[Items from a dataset]

..........

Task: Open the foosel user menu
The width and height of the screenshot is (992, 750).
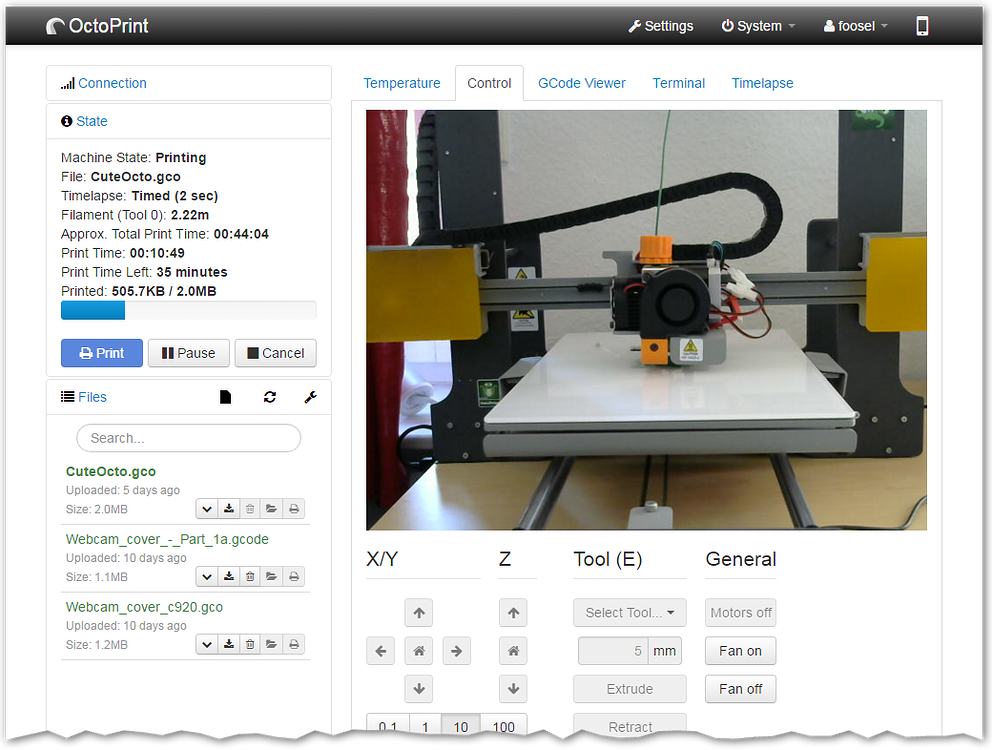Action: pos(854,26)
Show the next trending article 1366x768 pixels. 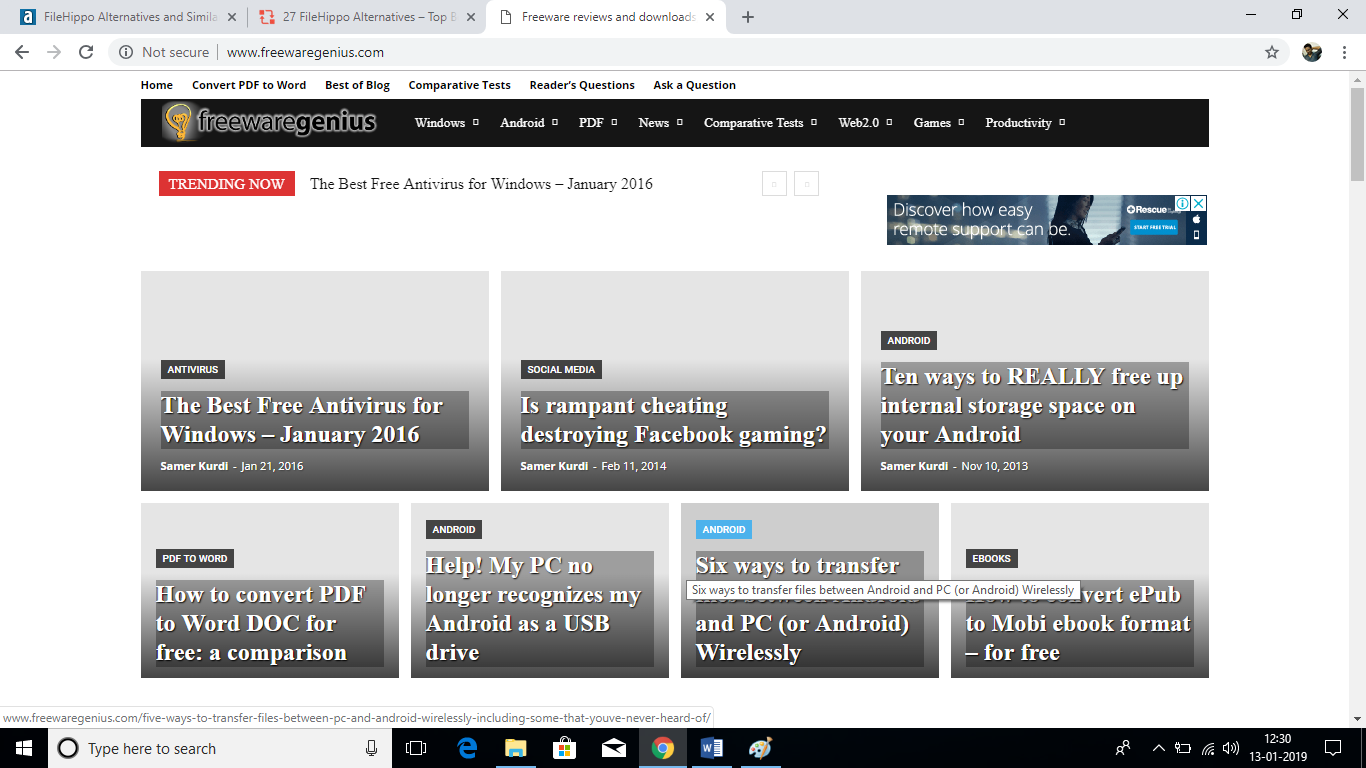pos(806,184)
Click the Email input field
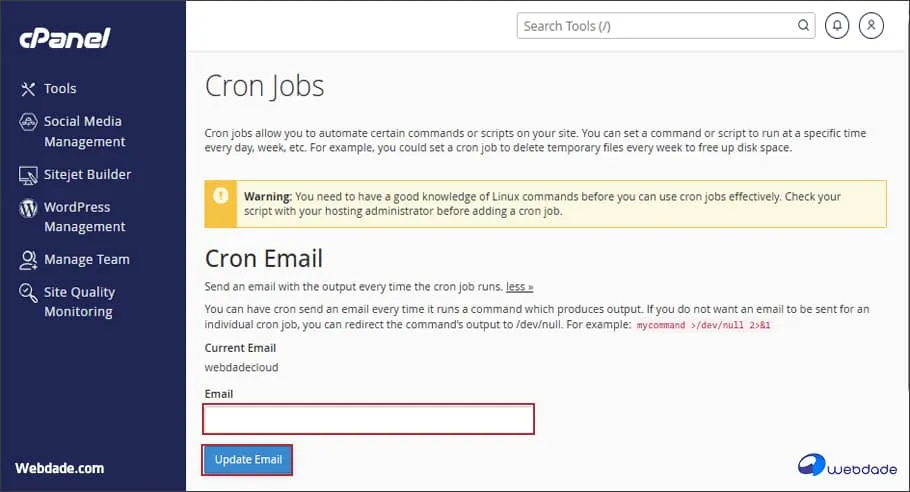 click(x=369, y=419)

..........

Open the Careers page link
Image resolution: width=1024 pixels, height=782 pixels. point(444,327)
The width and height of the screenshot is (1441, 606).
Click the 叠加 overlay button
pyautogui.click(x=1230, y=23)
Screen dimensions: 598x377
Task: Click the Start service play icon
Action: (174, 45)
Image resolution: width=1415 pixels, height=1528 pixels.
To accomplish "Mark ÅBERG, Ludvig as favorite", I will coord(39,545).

..........

EXERCISE GOAL -
Only one stretch of the records above is wanted: the lines between the one holding "Open the Careers page link" and the one holding "The width and height of the screenshot is (1441, 606).", inclusive, reproduced exactly.

TASK RESULT -
Open the Careers page link
Image resolution: width=1024 pixels, height=782 pixels. point(444,327)
The width and height of the screenshot is (1441, 606).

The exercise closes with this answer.